** Reading passage **
----------

Does your adolescent cringe at the term goal? Or does your adolescent seem to give up or seem to almost never follow through on goals?







Executive Skill Challenges


Goal setting, task initiation, time management, working memory, staying on task are all executive skills necessary to start and complete the journey of attaining a goal. These things are already difficult without dealing with neurodivergent symptoms and tendencies. Usually, we look at challenges with executive skills in order to teach the skills to strengthen executive functioning. Sometimes teaching executive skills independent of each other is beneficial, but sometimes it is not. I find that teaching executive skills while trying to attain a goal is more effective because one executive skill is always being strengthened by another more efficient executive skill. The process will repeat itself until most skills are being used and strengthened.


Steps within steps will need to be identified in order to make manageable, realistic goals.

Example Goal: Apply for 3 jobs by the end of the week

Most likely a disorganized brain will know what this means, but have no idea how to execute. The steps involved are too numerous to someone with executive function challenges. So, let's think about the thought processing that needs to go into initiating this goal.

What kind of job should I search for, part-time or full-time, where is the best place to search, what key words should I use, do I need to register, what information do I need to fill out an application. These thoughts are just the beginning. A person has to have these thoughts in order to answer these questions through prior knowledge or research, which adds another element. If a gap appears in the process than the brain may get stuck and eventually discontinue the task.


Before starting a goal it is best to help your child prepare the thought process for all of the sub-goals that go into attaining a goal. Identifying as many baby steps as possible will reduce anxiety as it will make a large task feel so much more manageable and realistic. The term "baby steps" is used to define steps toward a goal for those who need extra time and extra care when learning ways to reach those goals.

----------

** Supplied records **
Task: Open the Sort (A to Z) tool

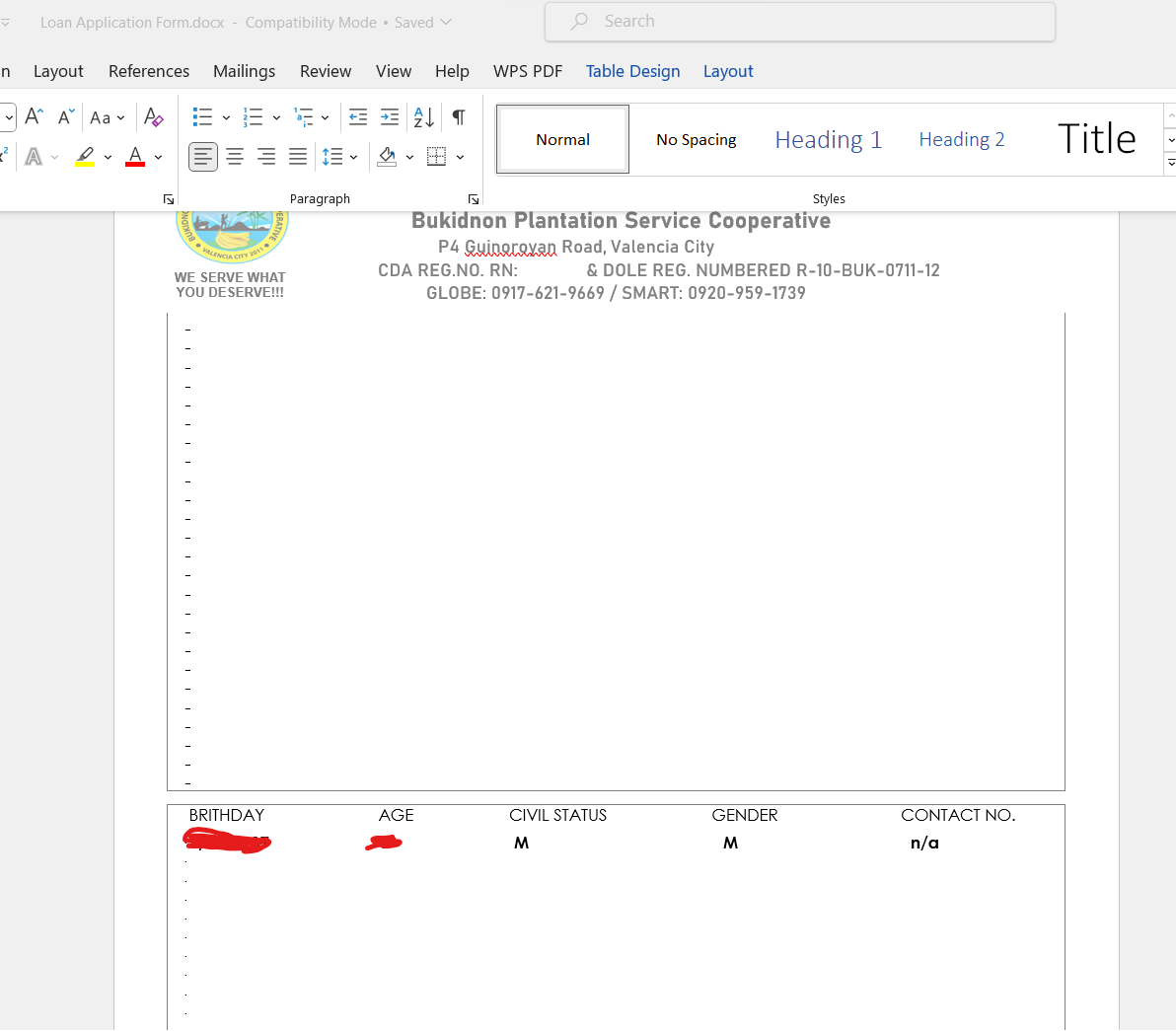Action: 424,117
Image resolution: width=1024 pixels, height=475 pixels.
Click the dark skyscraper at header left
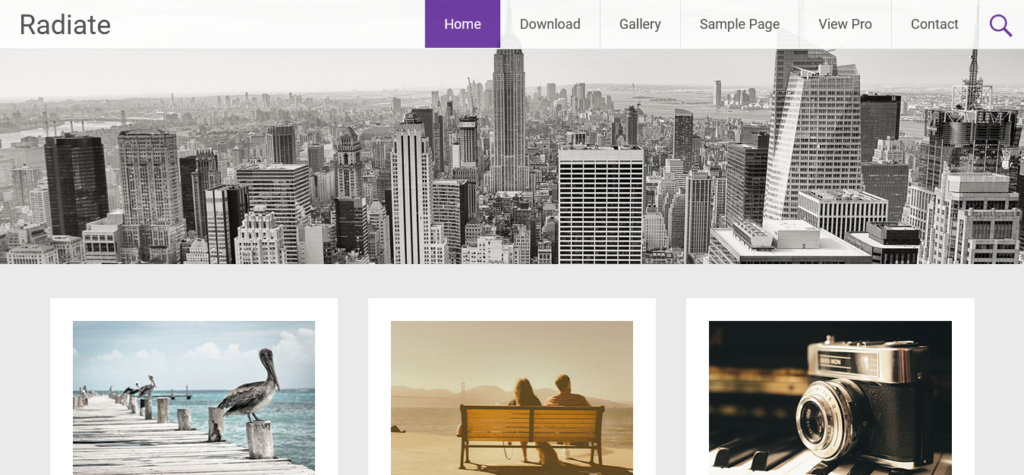click(x=75, y=185)
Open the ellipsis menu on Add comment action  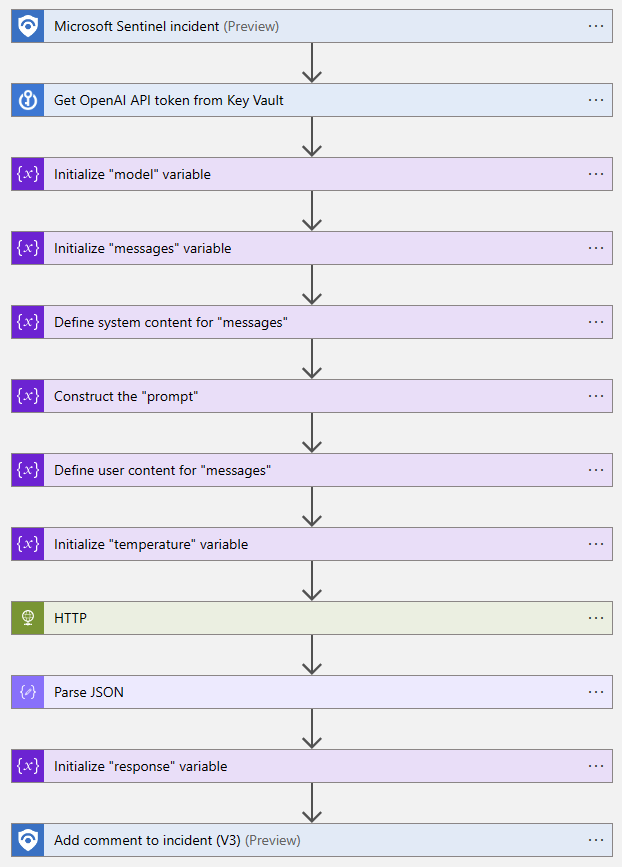click(x=596, y=840)
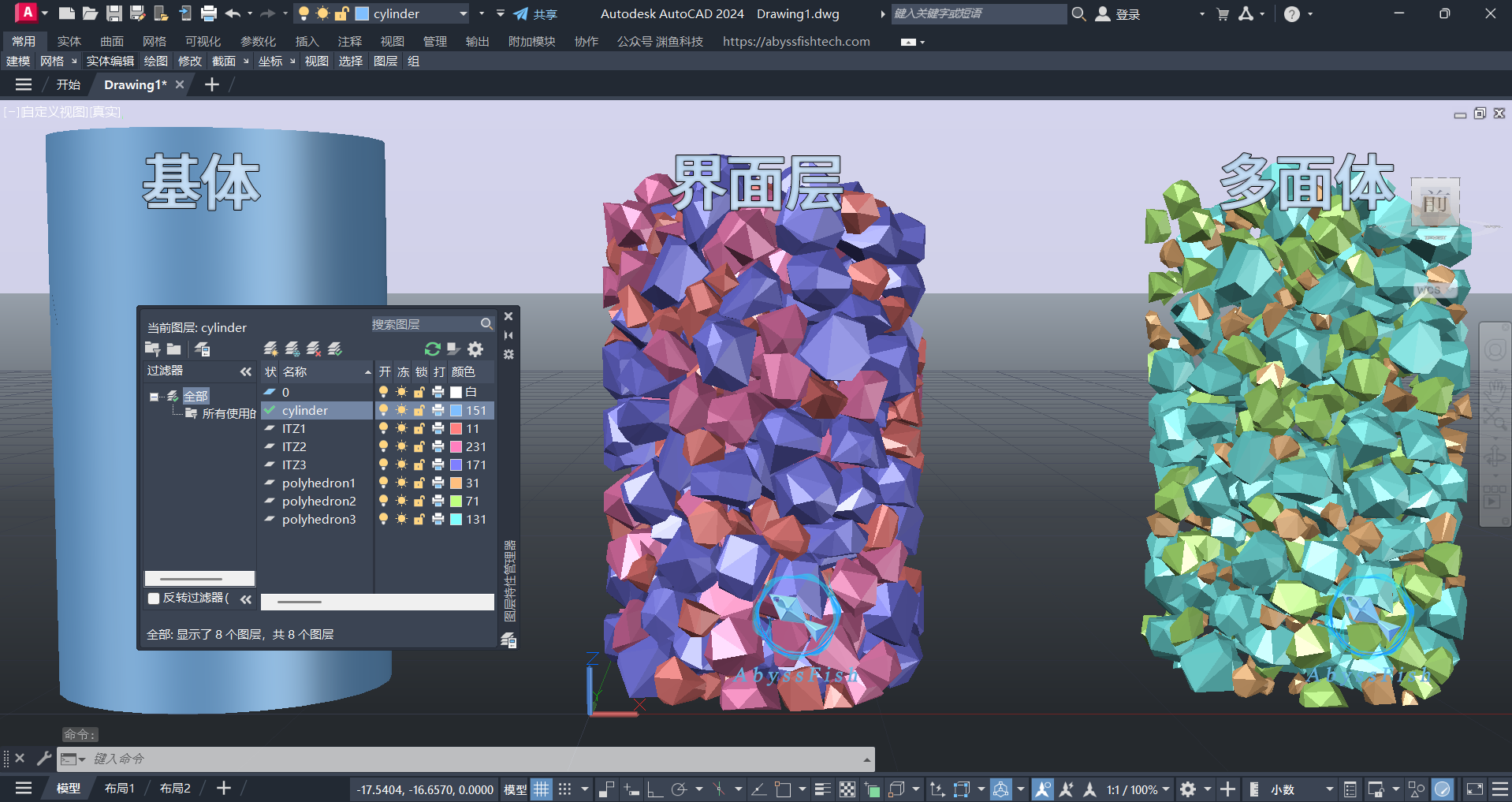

----------

From the text about executive skills and goal setting, extract the part that opens with the words containing "Executive Skill Challenges" and closes with "used and strengthened.". Rely only on the text about executive skills and goal setting, not on the listing.

Executive Skill Challenges


Goal setting, task initiation, time management, working memory, staying on task are all executive skills necessary to start and complete the journey of attaining a goal. These things are already difficult without dealing with neurodivergent symptoms and tendencies. Usually, we look at challenges with executive skills in order to teach the skills to strengthen executive functioning. Sometimes teaching executive skills independent of each other is beneficial, but sometimes it is not. I find that teaching executive skills while trying to attain a goal is more effective because one executive skill is always being strengthened by another more efficient executive skill. The process will repeat itself until most skills are being used and strengthened.